Pointing to a Redirect Chain
If a link on your site points to an endless stream of redirects, then Googlebot will stop passing through each link before it finds the actual URL to the page.
These redirect chains could also cause duplicated content issues that could cause bigger SEO problems down the line. The only way to resolve this is by identifying your preferred and canonical page with the canonical tag so Google knows which page among many it should crawl and index.
Also, consider that linking to redirect instead of the canonical page use up your crawl budget. If the redirect link points to multiple redirects, you don’t get to use your crawl budget on pages that matter in your site. By the time it gets to the most important pages, Google won’t be able to properly crawl and index them after a period.
Fix: Eliminate the redirect links from your site and link to the canonical page instead.
Using Ahrefs Webmaster Tools again, you can view your redirect links on the Tools > Link Explorer page. Then filter the results to only show you redirect links in your site.
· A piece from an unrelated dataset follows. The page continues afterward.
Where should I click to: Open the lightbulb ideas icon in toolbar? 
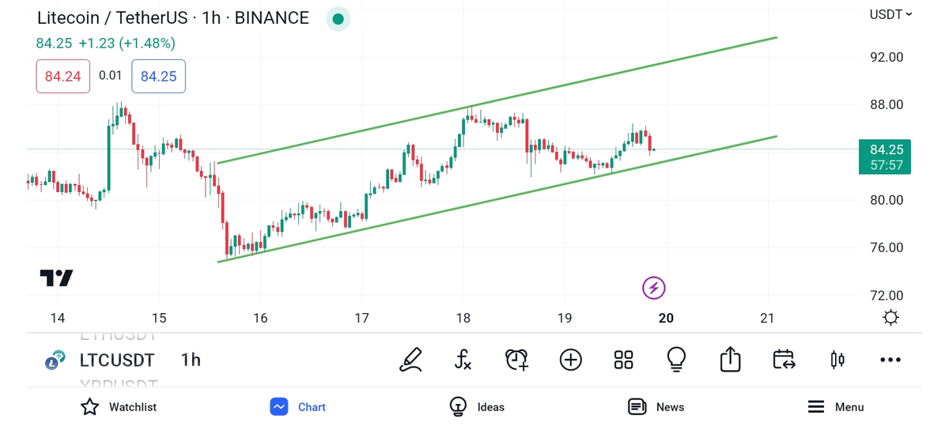[x=676, y=360]
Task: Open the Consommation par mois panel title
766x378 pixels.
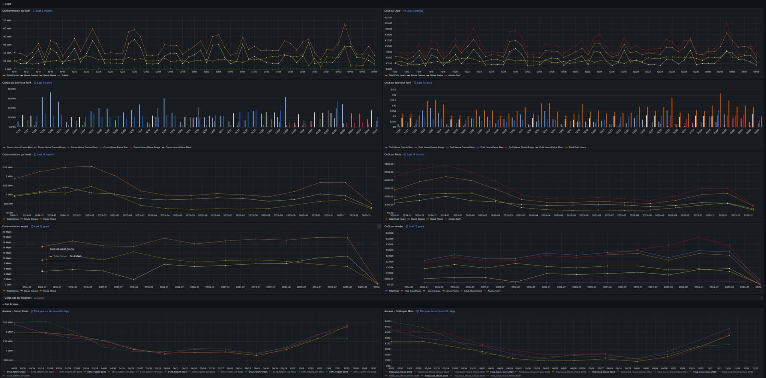Action: point(17,155)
From the results, identify which links form an endless redirect chain. Then break the chain by finding the correct page that each page linking to the redirects should link to.
What to Do After Fixing This Issue
Once you’ve implemented the solutions above to important pages with the “Indexed, Though Blocked by Robots.txt” issue, you need to verify the changes so Google Search Console can mark them as resolved.
Going back to the Index Coverage Report in GSC, click on the links with this issue that you’ve fixed. On the next screen, click on the Validate Fix button.
This will request Google to verify if the page no longer has the issue.
Conclusion
Unlike other issues uncovered by Google Search Console, “Indexed, Though Blocked by robots.txt” may seem like a drop in the bucket. However, these drops could accumulate into a torrent of problems to your entire site that will prevent it from generating organic traffic.
By following the guidelines above on how to resolve the issue on your most important pages, you can prevent your website from losing valuable traffic by optimizing your website for Google to crawl and index properly.